ИСХОДНЫЙ ФРАГМЕНТ:
----
В надежде увидеть сына родители Эвана Гершковича, советские эмигранты, вернулись в Москву
Элла Мильман и Михаил Гершкович прилетели из Филадельфии в Москву в надежде увидеть младшего сына, репортера The Wall Street Journal Эвана Гершковича, арестованного в России по обвинению в шпионаже.
Задержание сына – чудовищная, но не единственная глава долгой истории семьи Гершкович в России. Родители Эвана уезжали – она из Ленинграда, он из Москвы – в 1979 году. Познакомились уже в США. В последний раз родители журналиста ездили в Россию в 2018 году, чтобы навестить Эвана, получившего работу в The Moscow Times. Он тогда хотел показать им, как сильно изменилась страна, а они – просто побыть с сыном. На этот раз они приехали по той же причине, хотя при совершенно иных обстоятельствах.
«Это был сокрушительный удар, и все это вернулось к нам из того опыта, из советского прошлого», – говорит об аресте Эвана его мать Элла.
«Он всегда был крайне любопытным и хотел знать все обо всем… Остановить его было невозможно, я не пытался это делать с его 15 лет», – характеризует Эвана отец.
По словам родителей, они заволновались о возможных рисках для Эвана сразу после того, как Россия начала войну, но сын считал, что поводов для беспокойства нет. Эван думал, что, будучи аккредитованным западным журналистом, он в безопасности. 27 марта он должен был ехать в Лондон, но остался в России.
- Читайте также:
- Еврейская история Эвана Гершковича, американского журналиста, которого Кремль обвиняет в шпионаже
- ЦРУ приглашает на работу российских шпионов
- Американские евреи просят администрацию Байдена «всеми силами» добиваться освобождения журналиста, арестованного в России
Для майского заседания суда родители Эвана принарядились, чтобы показать сыну: они в порядке. Для них была важна каждая деталь. Элла приколола к свитеру большой значок со словами Free Evan (англ. «Освободите Эвана»), с которым ходят многие коллеги журналиста. Михаил надел клетчатую рубашку – такие сам Эван всегда носил до ареста. Это привет от родителей и в то же время для них самих – страшноватое дежавю. «Когда я приезжала к нему в 2018-м, я сказала: это страна, из которой я уезжала, но это страна, которую ты любишь. Он мне ответил, что это интересная мысль», – вспоминает Элла.
----
ЗАДАНИЕ:
Ответьте на вопросы по исходному фрагменту.
(a) В каком году родители Эвана уехали из СССР?
(b) Куда Эван должен был поехать 27 марта?
(c) Какую рубашку Михаил надел на майское заседание суда?

ПРЕДОСТАВЛЕННЫЕ СТРОКИ:
----
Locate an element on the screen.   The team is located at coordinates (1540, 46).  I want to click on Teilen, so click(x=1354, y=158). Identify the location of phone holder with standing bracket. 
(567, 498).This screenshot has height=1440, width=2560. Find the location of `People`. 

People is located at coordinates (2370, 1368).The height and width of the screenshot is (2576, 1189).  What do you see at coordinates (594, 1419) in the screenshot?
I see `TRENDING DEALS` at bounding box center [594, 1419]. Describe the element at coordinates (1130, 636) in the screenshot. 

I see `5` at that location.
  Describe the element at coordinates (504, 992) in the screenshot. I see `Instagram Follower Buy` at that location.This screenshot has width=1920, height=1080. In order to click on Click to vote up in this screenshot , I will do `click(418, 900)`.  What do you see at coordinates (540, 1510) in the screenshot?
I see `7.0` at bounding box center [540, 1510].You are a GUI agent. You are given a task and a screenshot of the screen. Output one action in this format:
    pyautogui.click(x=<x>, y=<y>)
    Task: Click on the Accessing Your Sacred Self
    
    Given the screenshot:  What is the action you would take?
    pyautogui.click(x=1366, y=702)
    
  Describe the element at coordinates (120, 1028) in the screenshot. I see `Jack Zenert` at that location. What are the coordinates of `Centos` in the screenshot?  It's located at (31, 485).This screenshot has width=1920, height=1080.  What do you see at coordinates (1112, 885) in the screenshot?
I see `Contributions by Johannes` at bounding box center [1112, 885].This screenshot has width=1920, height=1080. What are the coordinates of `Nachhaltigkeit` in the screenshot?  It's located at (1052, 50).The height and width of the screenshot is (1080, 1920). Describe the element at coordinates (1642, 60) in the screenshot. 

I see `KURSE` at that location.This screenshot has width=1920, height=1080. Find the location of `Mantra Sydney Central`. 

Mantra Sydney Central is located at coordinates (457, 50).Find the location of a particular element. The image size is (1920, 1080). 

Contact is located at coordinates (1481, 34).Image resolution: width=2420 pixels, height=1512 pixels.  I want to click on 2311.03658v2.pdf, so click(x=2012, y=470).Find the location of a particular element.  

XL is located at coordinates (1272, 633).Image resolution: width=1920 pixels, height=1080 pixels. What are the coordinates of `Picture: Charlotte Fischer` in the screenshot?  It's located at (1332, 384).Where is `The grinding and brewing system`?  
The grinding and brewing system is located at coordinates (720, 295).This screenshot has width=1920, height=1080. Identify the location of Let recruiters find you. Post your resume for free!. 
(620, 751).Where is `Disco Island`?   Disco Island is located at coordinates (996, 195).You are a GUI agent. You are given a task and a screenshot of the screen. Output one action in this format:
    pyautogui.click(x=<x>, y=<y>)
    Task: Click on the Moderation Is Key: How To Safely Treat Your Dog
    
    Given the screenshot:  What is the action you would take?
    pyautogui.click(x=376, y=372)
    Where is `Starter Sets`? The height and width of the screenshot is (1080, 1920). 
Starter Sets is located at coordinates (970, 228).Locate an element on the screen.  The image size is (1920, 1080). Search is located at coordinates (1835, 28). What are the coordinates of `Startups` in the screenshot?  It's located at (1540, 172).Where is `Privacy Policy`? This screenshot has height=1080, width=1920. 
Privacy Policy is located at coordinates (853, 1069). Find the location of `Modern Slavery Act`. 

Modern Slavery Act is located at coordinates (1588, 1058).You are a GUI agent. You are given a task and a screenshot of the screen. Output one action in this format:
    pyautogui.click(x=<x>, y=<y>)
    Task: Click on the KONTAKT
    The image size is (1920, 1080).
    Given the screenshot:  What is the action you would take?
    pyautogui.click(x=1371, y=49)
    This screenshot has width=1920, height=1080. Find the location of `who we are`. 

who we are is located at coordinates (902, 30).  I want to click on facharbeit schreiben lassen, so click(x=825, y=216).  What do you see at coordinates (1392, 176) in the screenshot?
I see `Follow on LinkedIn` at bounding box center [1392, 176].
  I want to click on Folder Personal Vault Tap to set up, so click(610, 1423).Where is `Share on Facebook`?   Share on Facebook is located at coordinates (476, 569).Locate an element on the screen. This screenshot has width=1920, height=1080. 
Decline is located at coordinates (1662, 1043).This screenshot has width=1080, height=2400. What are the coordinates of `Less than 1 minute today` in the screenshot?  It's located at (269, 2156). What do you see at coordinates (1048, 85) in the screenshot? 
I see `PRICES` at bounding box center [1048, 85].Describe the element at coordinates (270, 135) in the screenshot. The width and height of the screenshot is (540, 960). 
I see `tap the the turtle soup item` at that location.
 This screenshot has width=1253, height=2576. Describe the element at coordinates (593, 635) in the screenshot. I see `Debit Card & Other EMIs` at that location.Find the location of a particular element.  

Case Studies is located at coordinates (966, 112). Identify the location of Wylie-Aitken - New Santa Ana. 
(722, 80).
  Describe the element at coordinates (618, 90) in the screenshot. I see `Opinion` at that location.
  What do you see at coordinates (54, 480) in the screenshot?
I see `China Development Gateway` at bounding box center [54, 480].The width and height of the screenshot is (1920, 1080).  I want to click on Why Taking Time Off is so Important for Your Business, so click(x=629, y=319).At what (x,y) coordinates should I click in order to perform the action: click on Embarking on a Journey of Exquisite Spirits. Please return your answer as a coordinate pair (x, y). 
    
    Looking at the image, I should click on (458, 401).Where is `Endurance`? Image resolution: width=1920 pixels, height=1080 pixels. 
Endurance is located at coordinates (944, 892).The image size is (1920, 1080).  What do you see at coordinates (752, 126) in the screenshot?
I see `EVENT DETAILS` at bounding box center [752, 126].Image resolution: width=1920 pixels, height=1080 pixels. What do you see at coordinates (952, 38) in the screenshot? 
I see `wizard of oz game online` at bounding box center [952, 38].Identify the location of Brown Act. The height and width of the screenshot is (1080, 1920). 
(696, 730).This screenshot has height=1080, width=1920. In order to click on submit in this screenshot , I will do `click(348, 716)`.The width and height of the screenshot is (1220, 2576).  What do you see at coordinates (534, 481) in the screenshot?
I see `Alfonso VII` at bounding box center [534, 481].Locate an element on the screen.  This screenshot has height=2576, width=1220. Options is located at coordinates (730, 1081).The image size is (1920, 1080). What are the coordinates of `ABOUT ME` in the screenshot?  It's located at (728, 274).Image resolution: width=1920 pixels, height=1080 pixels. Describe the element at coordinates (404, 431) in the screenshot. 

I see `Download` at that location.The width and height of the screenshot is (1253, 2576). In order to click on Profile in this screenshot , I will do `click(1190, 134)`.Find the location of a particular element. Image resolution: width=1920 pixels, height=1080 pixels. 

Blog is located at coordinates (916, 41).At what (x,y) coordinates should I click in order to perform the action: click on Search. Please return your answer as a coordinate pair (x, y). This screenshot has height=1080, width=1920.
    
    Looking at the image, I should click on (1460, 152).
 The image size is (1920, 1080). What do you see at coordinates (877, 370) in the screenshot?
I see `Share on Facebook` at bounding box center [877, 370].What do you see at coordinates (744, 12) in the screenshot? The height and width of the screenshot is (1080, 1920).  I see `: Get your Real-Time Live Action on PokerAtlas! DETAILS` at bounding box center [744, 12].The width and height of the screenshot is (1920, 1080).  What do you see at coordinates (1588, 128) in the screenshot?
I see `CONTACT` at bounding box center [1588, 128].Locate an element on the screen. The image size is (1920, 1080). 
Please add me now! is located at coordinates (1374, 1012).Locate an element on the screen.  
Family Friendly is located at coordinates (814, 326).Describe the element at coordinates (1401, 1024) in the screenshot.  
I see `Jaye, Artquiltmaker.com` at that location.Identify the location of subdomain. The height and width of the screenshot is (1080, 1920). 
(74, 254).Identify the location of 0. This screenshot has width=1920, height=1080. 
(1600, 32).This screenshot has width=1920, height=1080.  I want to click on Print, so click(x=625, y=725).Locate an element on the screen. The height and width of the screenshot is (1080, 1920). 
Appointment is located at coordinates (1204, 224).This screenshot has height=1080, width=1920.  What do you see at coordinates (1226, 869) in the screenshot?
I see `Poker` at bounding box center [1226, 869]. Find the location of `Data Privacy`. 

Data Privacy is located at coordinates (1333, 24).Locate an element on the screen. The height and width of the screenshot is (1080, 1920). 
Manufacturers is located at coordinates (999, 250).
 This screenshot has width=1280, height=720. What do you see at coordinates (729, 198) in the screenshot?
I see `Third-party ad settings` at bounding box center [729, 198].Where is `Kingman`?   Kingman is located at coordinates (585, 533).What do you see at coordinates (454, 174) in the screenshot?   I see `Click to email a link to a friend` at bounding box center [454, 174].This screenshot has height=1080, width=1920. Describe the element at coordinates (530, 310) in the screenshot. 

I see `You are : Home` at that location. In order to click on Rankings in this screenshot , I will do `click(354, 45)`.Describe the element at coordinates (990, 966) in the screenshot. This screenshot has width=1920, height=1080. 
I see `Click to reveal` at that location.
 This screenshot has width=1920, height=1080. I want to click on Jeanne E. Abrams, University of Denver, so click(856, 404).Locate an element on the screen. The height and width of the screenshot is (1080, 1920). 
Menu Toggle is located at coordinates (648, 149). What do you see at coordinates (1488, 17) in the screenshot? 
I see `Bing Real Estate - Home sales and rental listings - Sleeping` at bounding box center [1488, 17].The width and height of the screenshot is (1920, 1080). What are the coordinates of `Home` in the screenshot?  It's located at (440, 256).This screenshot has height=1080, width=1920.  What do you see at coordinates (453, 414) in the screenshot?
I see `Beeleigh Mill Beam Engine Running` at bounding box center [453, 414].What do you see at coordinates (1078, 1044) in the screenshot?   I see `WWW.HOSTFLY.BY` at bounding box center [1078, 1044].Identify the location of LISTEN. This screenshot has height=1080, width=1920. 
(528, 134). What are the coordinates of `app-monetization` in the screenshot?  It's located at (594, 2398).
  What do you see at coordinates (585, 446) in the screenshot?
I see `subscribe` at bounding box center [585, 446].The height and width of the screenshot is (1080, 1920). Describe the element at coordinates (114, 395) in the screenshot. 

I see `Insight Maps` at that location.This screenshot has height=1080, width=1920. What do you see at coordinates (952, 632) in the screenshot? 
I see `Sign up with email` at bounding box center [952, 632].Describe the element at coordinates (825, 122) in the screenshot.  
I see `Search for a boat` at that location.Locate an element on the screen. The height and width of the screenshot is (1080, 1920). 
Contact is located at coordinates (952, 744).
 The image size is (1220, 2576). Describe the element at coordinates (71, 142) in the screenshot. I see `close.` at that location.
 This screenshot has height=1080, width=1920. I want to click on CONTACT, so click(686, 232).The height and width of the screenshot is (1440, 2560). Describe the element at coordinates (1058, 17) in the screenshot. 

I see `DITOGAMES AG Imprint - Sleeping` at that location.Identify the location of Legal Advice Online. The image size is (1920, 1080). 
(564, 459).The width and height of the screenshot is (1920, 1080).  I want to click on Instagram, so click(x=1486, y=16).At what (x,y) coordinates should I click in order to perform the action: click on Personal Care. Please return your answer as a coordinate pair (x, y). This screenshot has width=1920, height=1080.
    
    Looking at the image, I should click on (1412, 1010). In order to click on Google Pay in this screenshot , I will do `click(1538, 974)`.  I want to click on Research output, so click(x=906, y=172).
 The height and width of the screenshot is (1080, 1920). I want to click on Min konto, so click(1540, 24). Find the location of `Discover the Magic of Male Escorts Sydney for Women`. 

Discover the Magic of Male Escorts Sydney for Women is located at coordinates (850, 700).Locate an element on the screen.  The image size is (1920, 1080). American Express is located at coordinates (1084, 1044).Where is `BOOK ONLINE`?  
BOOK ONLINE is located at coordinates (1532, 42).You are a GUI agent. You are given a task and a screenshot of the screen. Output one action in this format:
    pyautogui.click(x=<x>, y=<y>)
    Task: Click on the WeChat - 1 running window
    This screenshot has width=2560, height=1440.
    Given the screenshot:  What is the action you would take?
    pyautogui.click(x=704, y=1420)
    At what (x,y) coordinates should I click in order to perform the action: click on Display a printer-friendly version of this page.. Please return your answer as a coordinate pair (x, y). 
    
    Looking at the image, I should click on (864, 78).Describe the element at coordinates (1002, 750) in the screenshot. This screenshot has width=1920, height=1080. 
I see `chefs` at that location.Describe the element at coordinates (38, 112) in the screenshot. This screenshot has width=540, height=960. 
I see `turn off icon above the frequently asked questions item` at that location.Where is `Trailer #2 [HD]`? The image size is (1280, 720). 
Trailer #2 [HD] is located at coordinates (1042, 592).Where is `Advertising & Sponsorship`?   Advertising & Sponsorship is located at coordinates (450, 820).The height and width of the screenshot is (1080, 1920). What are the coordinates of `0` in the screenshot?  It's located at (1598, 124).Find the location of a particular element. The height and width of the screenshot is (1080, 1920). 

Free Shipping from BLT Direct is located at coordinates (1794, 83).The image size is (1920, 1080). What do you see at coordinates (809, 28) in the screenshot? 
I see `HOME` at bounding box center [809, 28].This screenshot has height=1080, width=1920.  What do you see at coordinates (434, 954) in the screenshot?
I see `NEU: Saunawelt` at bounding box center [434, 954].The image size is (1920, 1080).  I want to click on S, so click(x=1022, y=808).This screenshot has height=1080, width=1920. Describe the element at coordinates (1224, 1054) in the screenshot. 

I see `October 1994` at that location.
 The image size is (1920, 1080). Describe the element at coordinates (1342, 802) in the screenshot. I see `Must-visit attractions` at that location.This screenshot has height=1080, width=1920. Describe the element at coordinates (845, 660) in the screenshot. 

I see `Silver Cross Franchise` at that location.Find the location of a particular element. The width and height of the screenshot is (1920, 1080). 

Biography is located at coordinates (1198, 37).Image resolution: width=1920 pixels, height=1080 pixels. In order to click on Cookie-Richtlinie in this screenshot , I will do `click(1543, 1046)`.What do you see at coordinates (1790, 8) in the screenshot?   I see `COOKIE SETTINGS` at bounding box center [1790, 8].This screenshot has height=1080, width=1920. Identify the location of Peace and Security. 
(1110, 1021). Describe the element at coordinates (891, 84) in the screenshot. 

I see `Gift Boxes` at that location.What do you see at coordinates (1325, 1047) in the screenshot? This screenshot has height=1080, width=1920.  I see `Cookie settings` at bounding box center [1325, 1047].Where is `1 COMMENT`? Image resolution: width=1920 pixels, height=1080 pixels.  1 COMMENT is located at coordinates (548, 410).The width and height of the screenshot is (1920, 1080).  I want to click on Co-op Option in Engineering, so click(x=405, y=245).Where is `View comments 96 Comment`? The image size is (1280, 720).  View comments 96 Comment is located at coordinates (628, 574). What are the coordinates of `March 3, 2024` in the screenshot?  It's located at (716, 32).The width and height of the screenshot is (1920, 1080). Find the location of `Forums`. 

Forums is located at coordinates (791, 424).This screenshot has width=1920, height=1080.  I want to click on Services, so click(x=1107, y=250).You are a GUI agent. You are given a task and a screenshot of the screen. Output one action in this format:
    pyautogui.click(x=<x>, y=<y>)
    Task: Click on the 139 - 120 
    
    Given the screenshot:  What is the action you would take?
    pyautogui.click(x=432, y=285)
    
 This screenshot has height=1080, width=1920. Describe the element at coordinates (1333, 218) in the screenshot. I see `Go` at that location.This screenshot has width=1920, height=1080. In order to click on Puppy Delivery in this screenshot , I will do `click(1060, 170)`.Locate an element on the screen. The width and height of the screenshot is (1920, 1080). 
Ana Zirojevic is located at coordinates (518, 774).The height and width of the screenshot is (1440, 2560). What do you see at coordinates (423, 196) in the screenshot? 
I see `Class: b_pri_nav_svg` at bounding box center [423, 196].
----
ВЫПОЛНЕННОЕ ЗАДАНИЕ:
(a) В 1979 году.
(b) В Лондон.
(c) Клетчатую.